**Aufgabenliste**
(a) Fasse im Text über den Besuch im neuen Haus der Schwester den Absatz, der mit „Wir parken dann“ beginnt, kürzer zusammen und behalte dabei seine wichtigsten Angaben bei.
(b) Setze den Text über den Besuch im neuen Haus der Schwester nach seinem letzten Satz fort.

Die neue Adresse, des bis dato für uns noch ungesehenen Eigenheims, finden wir sogar auf Anhieb. Lediglich die entsprechende Hausnummer zu finden bereitet etwas Schwierigkeiten, da fast alle Häusele von einem kleinen Vorgarten geziert werden, so daß die meisten Nummern von der Straße aus nicht für uns erkennbar sind. Als Flens gerade den Pkw meines Schwagers entdeckt, war ich natürlich schon abgebogen.

Da wir auf keinen Fall mit der Leiche auf fremde Grundstücke fahren wollen um dort zu Wenden, drehen wir noch eine kleine Ehrenrunde.

Wir parken dann, da die Auffahrt bei meiner Schwester voll ist, in einer Parkbucht direkt an der Straße und laufen die letzten Meter. An die etwas längeren Wege haben wir uns ja mittlerweile schon gewöhnt, damit muß man wohl oder übel leben wenn man ein Auto fährt, welches nicht mehr unbedingt in die Kategorie Kleinwagen fällt. *g*

Nach einem herzlichem Empfang, einer Besichtigungstour durch das Haus und einem Becher Cappo, fragte mein Schwager, wo wir denn geparkt hätten. Na, an der Straße ein Haus weiter, ist doch in Ordnung oder?

Mit einem leicht verschmitzten lächeln erwidert er, das daß völlig o.k. sei und wir uns keinen besseren Parkplatz hätten aussuchen können. Gut – Thema abgeharkt.

Wir Plaudern über Gott und die Welt, sind mittlerweile schon vom Heißgetränk zum gut gekühlten Jever übergegangen (für mich gibt es natürlich nur ein gaaanz, gaaanz dünnes Alster) als es an der Tür Klingelt. In der Regel ist das ja nichts ungewöhnliches, erstrecht nicht mit vier im Haushalt lebenden Kindern.

Als aber meine Schwester von der Tür zurückkehrt spricht ihr Gesicht Bände. O.k., kein normaler Besuch. Anscheinend aber auch nicht die Zeugen Jehovas und auch nicht die GEZ, was bleibt da denn noch übrig?

Ach her je, der “nette” Nachbar war es.

Da würde ein Leichenwagen vor seinem Haus stehen und besorgte Nachbarn würden nun ständig bei ihm anrufen! Ah, ja, ist schon klar, besorgte Nachbarn also…

…ich versuche mir vorzustellen, wie solche Telefonate wohl aussehen könnten.

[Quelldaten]
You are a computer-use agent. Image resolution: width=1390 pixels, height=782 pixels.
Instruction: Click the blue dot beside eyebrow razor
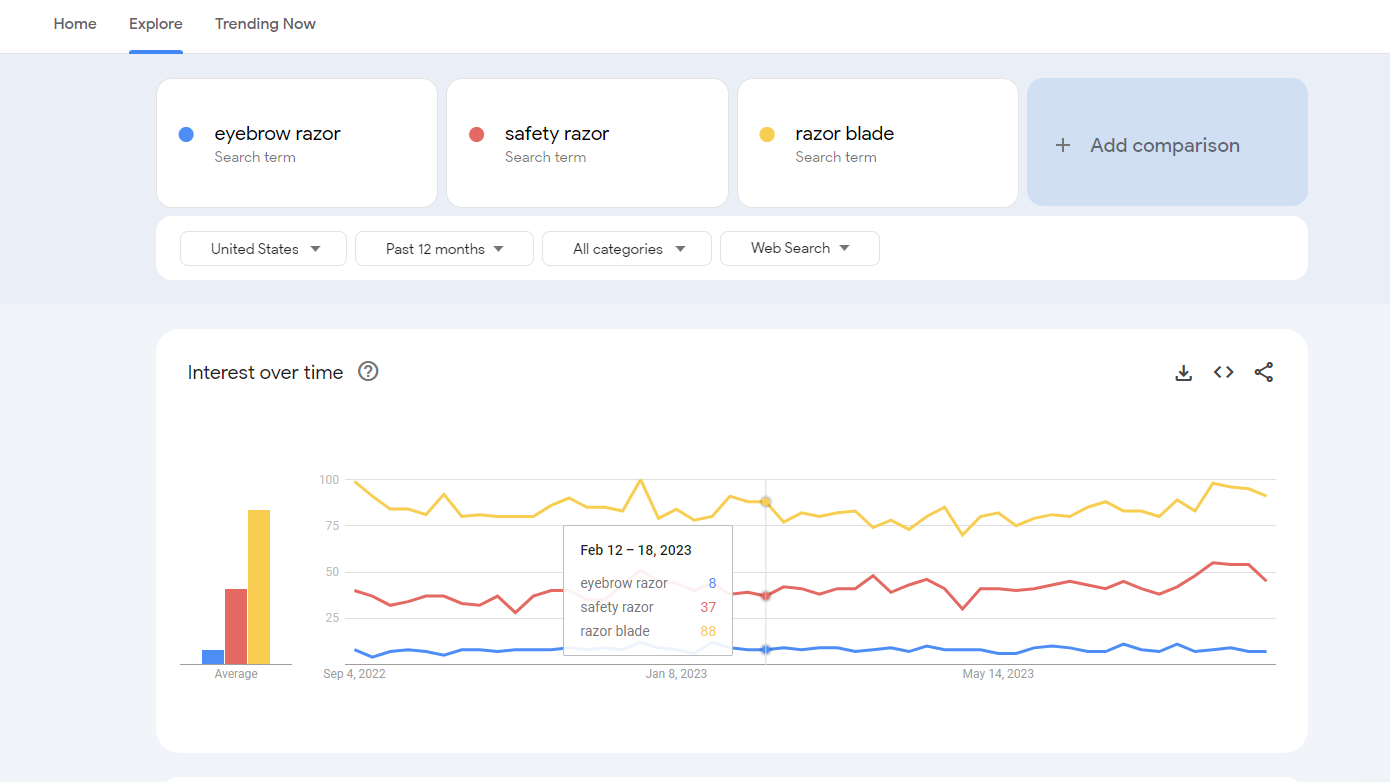(x=186, y=134)
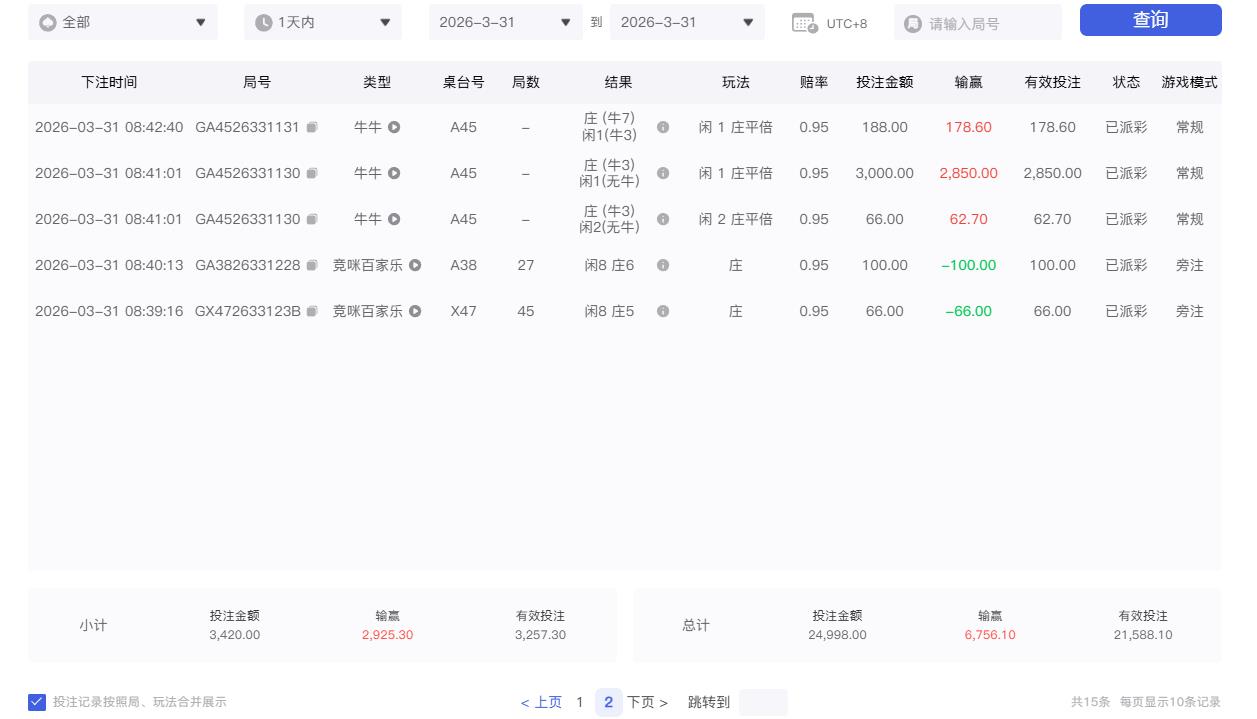Open the 1天内 time range dropdown
Viewport: 1257px width, 719px height.
click(x=322, y=22)
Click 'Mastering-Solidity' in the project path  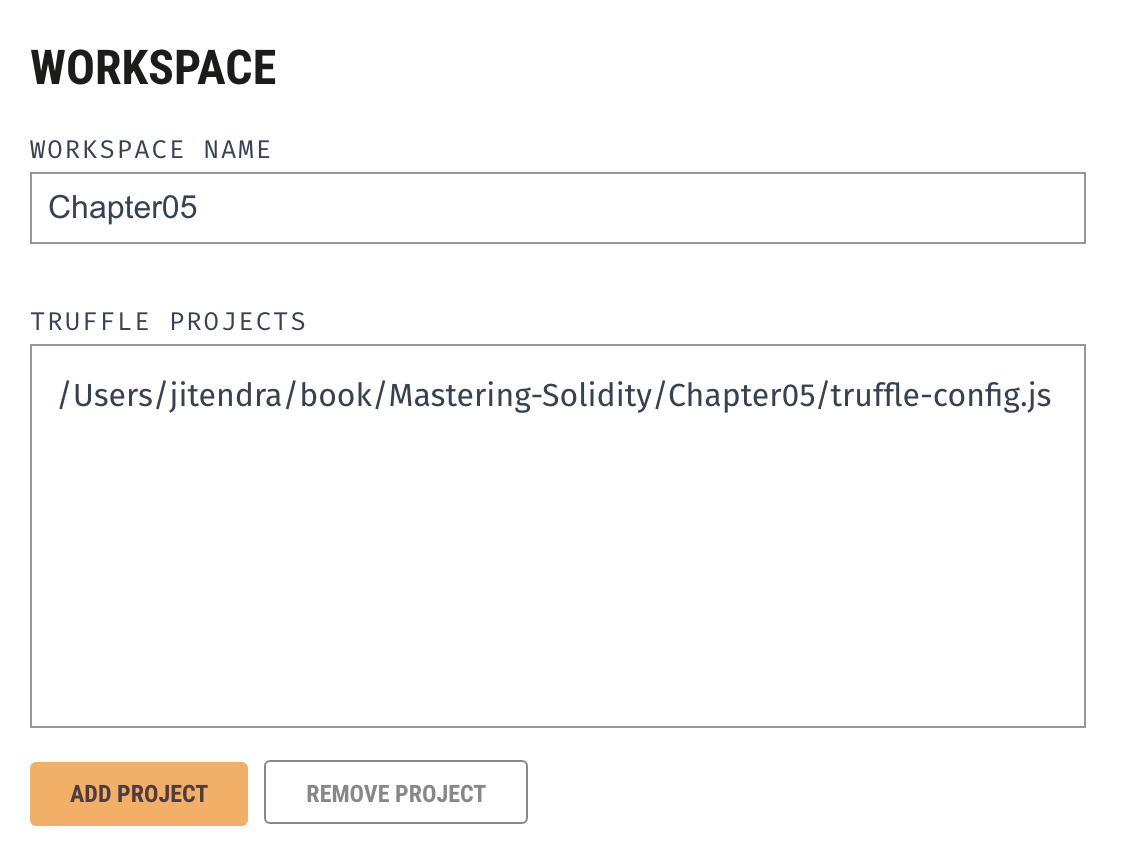point(521,396)
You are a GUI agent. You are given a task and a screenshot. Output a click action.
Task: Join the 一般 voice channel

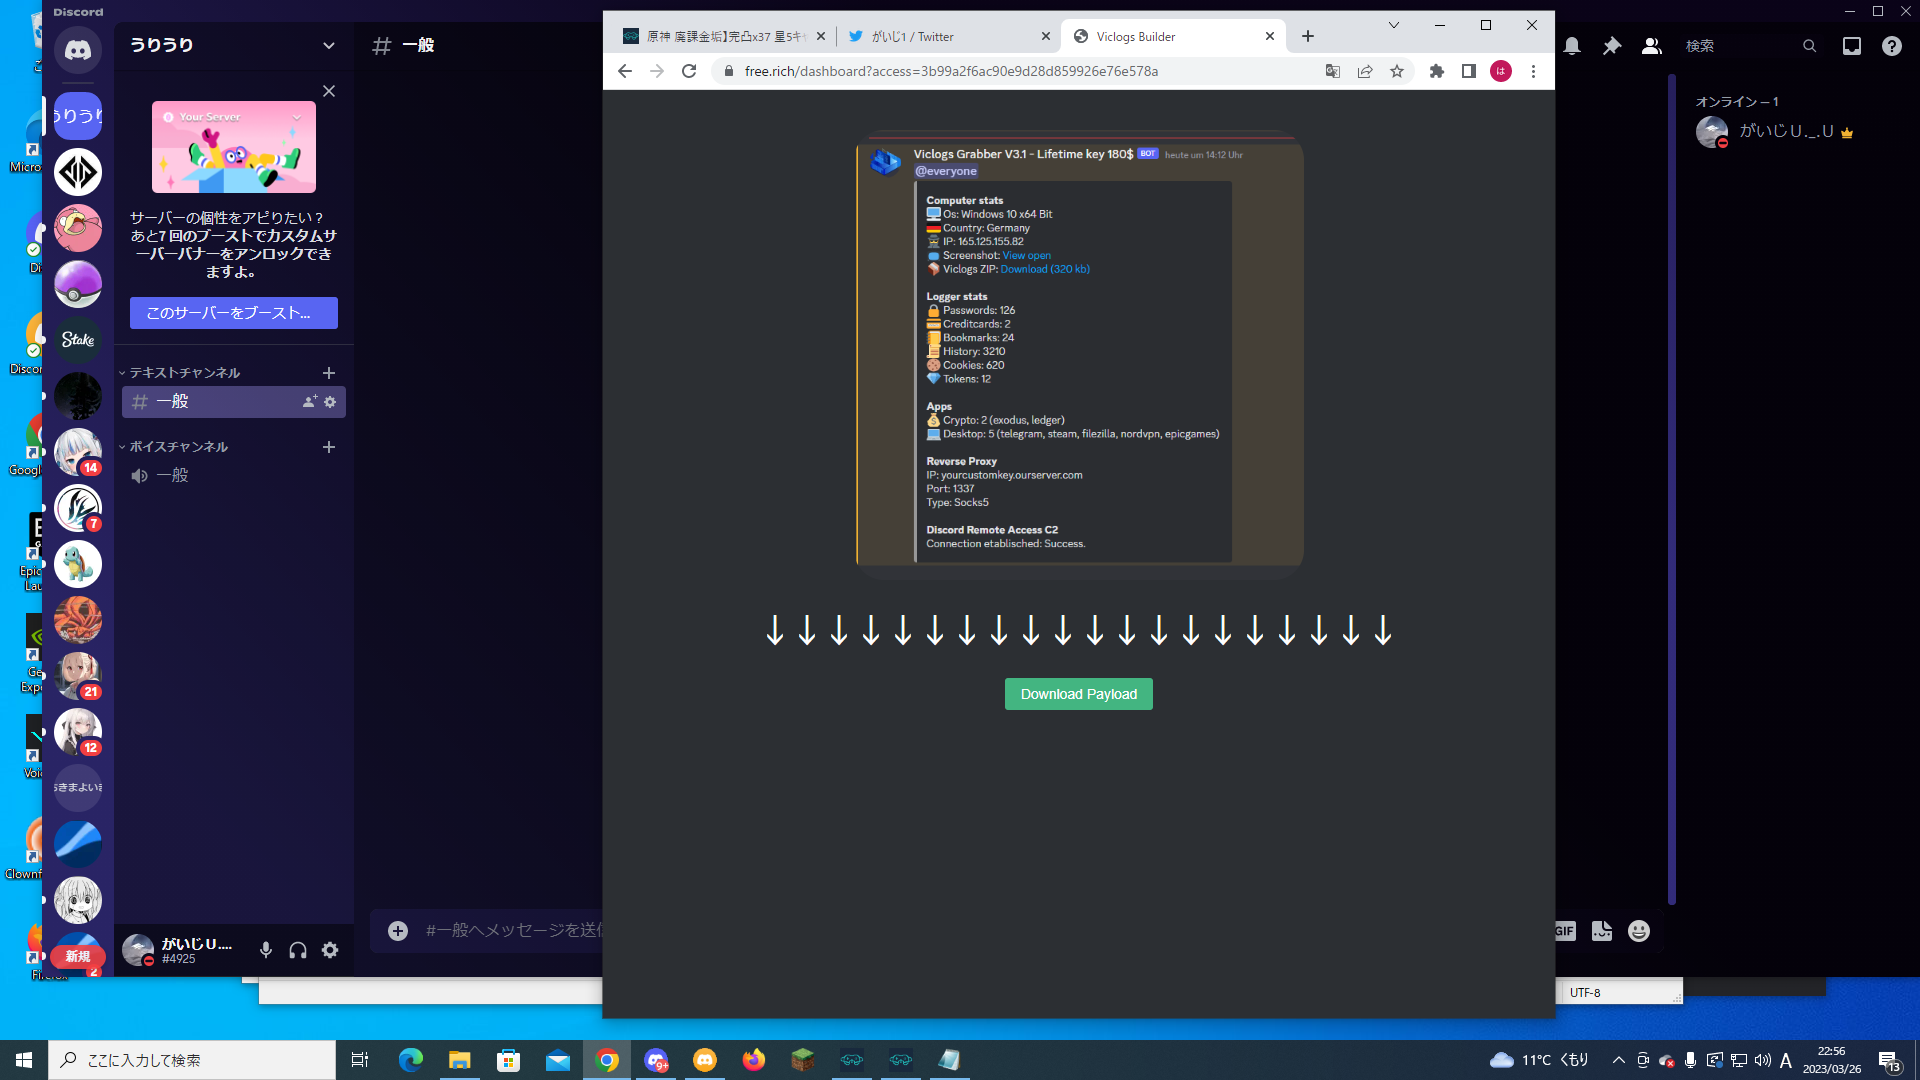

**Antworten je Aufgabe**
(a) Weil die Auffahrt der Schwester belegt ist, parken wir in einer Parkbucht an der Straße und gehen die letzten Meter zu Fuß. An längere Wege haben wir uns längst gewöhnt, da unser Auto kein Kleinwagen ist.

(b)
Ring… ring…. Hallo Herr Nachbar, entschuldigen Sie bitte die Störung, aber vor Ihrem Haus steht ein Bestattungsfahrzeug, ist wer tot? Nein nicht, dann ist ja gut, ich hatte mir schon sorgen gemacht…

Natürlich springe ich sofort auf um den Wagen umzuparken, werde allerdings mitten im Sprung von meinem Schwager gebremst. Hinsichtlich der doch recht großen Chance dem nörgelnden Nachbarn über den Weg zu laufen und mit ihm diskutieren zu müssen, lasse ich mich gerne etwas bremsen. Wir wollen ja eh gleich aufbrechen.

Noch eben aufrauchen, Flens noch eben die letzten Schlückchen Bier austrinken, das dauert ja keine Ewigkeit. Natürlich hatte ich diese Rechnung ohne meinen Schwager gemacht, der zur Zeit Urlaub hat und sich anscheinend unserer Gesellschaft wirklich erfreute, so daß der Flens, ohne daß ich es mitbekomme, zack ein neues Pils vor sich stehen hat.

Ich beschließe angesichts dessen, den Nachbarn dann doch erstmal zu erlösen, schnappe mir den Schlüssel, dackel in Richtung Auto, höre im weggehen noch Flensis guten Ratschlag, der lautet: “lasse Dich auf keine Diskussion ein” und erwidere noch daß ich mir Mühe geben werde.

Der tolle Plan, etwas Zeit verstreichen zu lassen, in der Hoffnung der Nachbar würde sich inzwischen angesichts des Mistwetters in sein Haus zurückziehen, ging natürlich nicht auf.

Besagter tigerte in seinem Vorgarten schon auf und ab. Ein Warnschild konnte ich zwar nicht entdecken, so etwas in der Art wie “hier wache ich” mit nem Bild von ihm drauf, aber er war definitiv auch nicht angekettet. So verzichte ich auf ein freundliches Moin um ihn nicht unnötig zu reizen. Den Schlüssel schon fast im Türschloß, fängt er dann trotzdem an los zu bellen.

-Ist das Ihr Auto, haben Sie kein Ehrgefühl, mit so was rum zu fahren?-

Hmm, ich überlege kurz, wie weit her es nun mit meinem Ehrgefühl ist, komme zu der Erkenntnis, daß wenn diese Eigenschaft in seinen Augen im direkten Zusammenhang mit dem Fahren eines Leichenwagen steht, ich wohl so etwas nicht besitze.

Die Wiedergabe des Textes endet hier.